Öğütlerinin kıymetini bilmek için gelin öncelikle bu meşhur bilim insanını kısaca tanıyalım. (Hayatı hakkında bilgi sahibiyseniz yazımın sonundaki öğüt kısmına geçiniz.)
Stephan Hawking bir biyolog olan anne ve babanın ilk çocuğu olarak 1942’de Oxford da doğdu. Meşhur fizikçilerin makûs talihi midir bilinmez o da lisede okurken vasat bir öğrenciydi.
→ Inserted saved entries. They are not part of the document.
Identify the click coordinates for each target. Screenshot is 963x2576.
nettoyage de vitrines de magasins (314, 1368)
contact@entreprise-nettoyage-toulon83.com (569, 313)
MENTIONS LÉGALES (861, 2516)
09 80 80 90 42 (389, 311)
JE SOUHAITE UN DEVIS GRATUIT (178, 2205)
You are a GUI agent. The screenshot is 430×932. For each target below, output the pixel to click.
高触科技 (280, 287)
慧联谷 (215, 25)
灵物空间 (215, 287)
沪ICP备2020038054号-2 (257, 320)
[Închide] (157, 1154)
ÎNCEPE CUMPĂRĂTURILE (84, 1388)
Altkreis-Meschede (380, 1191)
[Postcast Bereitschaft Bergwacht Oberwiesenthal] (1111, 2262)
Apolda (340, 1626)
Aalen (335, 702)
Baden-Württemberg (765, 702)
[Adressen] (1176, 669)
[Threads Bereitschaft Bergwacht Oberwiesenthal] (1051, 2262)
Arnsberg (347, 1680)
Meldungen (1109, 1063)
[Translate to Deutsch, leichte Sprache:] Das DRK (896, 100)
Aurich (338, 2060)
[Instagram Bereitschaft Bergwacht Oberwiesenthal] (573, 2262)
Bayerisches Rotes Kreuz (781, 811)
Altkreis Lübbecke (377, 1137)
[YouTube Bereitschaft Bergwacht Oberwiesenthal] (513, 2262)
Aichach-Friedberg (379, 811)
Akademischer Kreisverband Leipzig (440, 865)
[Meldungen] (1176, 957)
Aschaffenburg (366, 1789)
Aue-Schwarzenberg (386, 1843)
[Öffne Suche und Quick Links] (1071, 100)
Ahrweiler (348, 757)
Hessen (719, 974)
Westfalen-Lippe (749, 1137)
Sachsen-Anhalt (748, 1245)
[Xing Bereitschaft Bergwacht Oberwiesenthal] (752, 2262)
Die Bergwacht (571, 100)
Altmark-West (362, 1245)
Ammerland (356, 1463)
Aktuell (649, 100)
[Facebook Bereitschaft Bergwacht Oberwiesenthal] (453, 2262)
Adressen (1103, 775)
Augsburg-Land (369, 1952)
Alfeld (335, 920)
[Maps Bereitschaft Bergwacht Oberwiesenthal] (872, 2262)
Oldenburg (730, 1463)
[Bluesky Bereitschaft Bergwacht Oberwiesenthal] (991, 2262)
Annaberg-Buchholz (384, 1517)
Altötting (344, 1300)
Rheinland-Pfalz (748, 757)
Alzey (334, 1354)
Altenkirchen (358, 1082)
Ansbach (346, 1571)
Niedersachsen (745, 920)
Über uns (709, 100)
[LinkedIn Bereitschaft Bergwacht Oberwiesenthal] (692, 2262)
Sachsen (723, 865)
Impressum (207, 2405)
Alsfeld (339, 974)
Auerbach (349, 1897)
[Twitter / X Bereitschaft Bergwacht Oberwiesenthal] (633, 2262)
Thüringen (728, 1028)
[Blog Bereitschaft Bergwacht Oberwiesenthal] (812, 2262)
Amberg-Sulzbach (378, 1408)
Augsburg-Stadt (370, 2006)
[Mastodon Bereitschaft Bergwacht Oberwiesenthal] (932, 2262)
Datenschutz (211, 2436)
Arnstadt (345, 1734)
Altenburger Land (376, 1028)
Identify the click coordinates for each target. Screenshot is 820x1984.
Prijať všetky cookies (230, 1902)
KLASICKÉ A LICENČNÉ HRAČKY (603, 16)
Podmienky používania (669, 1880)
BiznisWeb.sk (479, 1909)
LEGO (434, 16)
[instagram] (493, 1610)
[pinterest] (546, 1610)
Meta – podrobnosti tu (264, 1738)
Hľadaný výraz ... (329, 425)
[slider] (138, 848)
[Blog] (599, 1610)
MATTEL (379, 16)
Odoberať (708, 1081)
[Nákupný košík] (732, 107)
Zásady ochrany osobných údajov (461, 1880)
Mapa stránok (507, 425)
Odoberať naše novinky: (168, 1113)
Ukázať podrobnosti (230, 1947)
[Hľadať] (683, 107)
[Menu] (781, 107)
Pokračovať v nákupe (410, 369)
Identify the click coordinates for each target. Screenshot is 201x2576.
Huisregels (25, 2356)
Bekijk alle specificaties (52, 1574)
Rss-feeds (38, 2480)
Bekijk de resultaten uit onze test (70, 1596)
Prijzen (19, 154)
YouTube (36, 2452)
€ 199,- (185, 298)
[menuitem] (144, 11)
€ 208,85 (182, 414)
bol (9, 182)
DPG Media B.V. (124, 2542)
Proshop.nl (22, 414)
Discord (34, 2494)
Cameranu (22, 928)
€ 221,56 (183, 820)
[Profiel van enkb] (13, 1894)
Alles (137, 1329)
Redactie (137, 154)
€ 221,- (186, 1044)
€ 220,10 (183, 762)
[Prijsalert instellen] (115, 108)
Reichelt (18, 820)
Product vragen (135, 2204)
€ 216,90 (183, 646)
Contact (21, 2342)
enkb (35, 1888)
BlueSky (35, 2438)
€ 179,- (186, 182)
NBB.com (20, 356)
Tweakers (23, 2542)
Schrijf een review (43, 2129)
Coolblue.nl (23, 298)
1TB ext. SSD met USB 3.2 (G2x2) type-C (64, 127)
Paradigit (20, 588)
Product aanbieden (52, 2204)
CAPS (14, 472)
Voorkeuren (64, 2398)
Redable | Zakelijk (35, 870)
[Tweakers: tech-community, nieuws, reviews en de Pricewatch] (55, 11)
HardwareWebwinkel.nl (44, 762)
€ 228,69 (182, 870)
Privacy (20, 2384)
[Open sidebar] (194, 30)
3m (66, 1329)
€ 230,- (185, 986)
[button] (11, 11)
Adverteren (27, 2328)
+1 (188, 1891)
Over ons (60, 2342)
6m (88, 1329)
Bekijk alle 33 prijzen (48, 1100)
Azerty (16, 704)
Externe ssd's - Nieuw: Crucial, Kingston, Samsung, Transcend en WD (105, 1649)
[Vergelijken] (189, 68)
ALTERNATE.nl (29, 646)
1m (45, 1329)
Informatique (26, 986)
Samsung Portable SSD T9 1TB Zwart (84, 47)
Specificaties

Yazısı fevkalade bozuk ve elinden bir iş gelmeyen sakar bir çocuktu. 17 yaşındayken Oxford Üniversitesi’ne babasının tıp tahsil etmesi arzusuna direnerek teorik fizik tahsil etmek üzere girdi ve okulu üç yılda hem de yüksek dereceyle bitirdi.
Kendisi bu sakarlığın gitgide arttığını fark etmekteydi. Hatta ortada hiçbir görünür sebep yokken ve durup dururken birkaç kere de yere düşmüştü. Henüz 21 yaşındaki Hawking’in adelelerinin kontrolünü gitgide zayıflatan ve hiçbir çaresi de bulunmayan hastalığı ALS idi. Bu hastalığa yakalananlar genellikle bir ya da iki yıl yaşadıklarından doktorlar Hawking’e de pek şans tanımıyorlardı.
Buna rağmen hastalığı hekimlerin tahmininden yavaş ilerledi. Hastalığına rağmen 1965 yılında bir üniversite öğrencisiyle evlendi. Bu evlilik onu üç evlat sahibi yaptı.
Hawking 1966 yılında Cambridge Üniversitesi’ne atandı.
1977’de ise üniversitede Gravitasyon Fiziği profesörü oldu.
1979 yılında da Cambridge Üniversitesi’nin Lucasian kürsüsüne atandı.
Hawking’in hayat hikâyesini yazanlar bu olayı hep: “Galileo Galilei’nin ölümünün tam 300. yıldönümünde doğmuş olan adam şimdi artık bir zamanlar Newton işgal etmiş olduğu kürsüyü işgal etmekteydi“ gibi barok bir cümleyle tasvir etmektedirler.